*** Input data Section Begins ***

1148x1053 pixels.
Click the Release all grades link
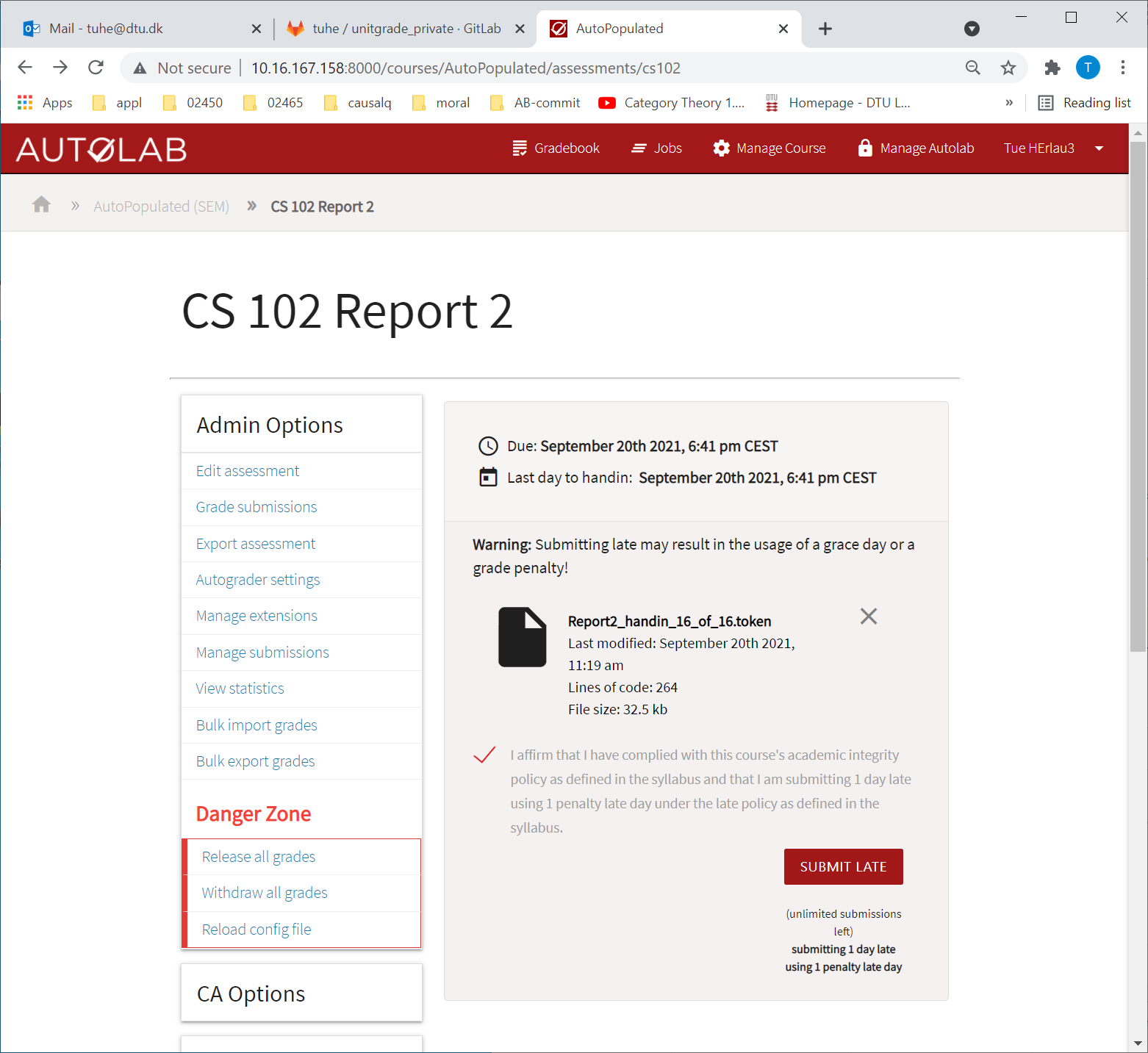pos(259,857)
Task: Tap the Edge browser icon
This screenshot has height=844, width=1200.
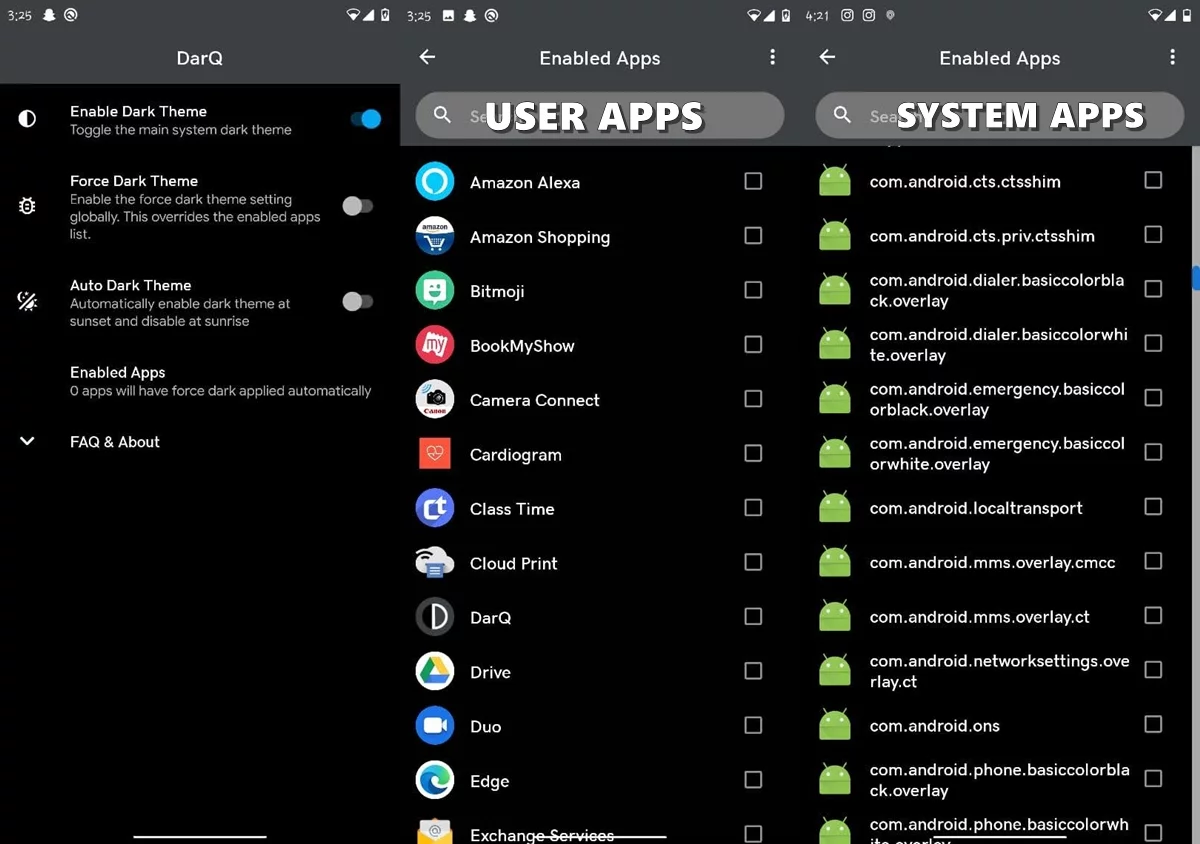Action: pyautogui.click(x=435, y=781)
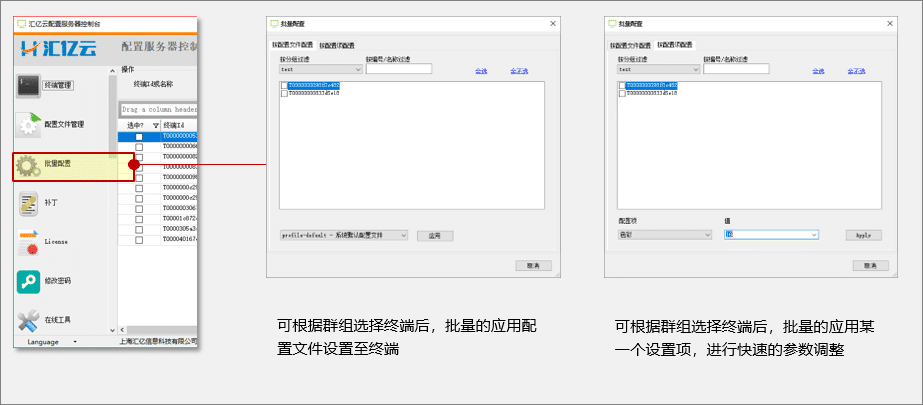Image resolution: width=923 pixels, height=405 pixels.
Task: Switch to 按配置项配置 tab in left dialog
Action: (x=338, y=45)
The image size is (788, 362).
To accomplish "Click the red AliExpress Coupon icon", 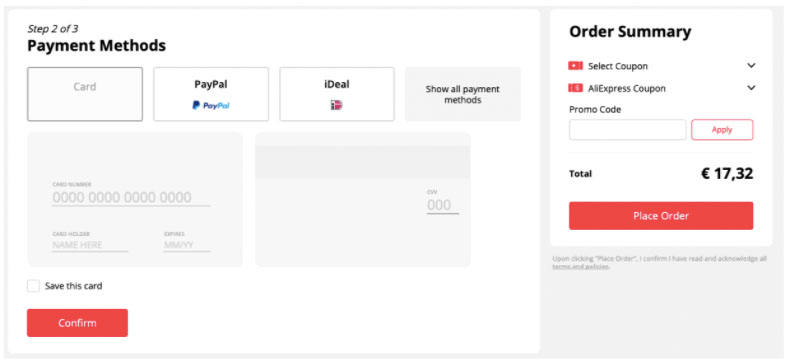I will click(575, 88).
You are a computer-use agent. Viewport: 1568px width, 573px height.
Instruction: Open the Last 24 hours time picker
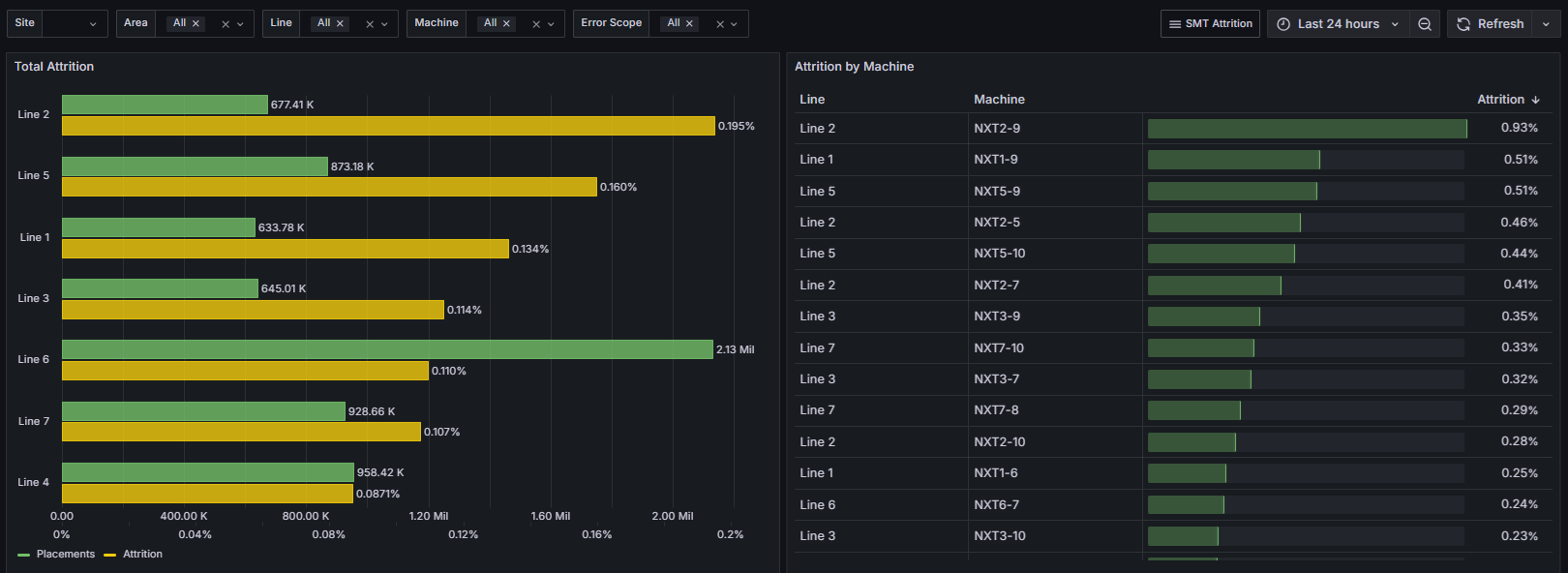coord(1338,24)
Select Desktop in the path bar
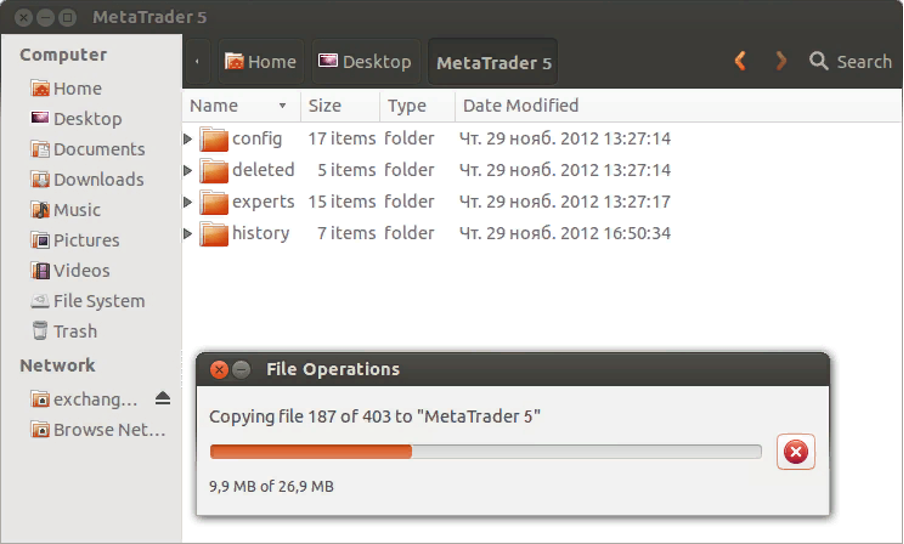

*** Input data Section Ends ***

■ **What you are asked to do**
Retype word for word the span of lines above that begins with the line containing "You are a computer-use" and ends with the last line of the records; skip all pictures.

■ **Completed exercise**
You are a computer-use agent. Viewport: 1568px width, 573px height.
Instruction: Open the Last 24 hours time picker
coord(1338,24)
Select Desktop in the path bar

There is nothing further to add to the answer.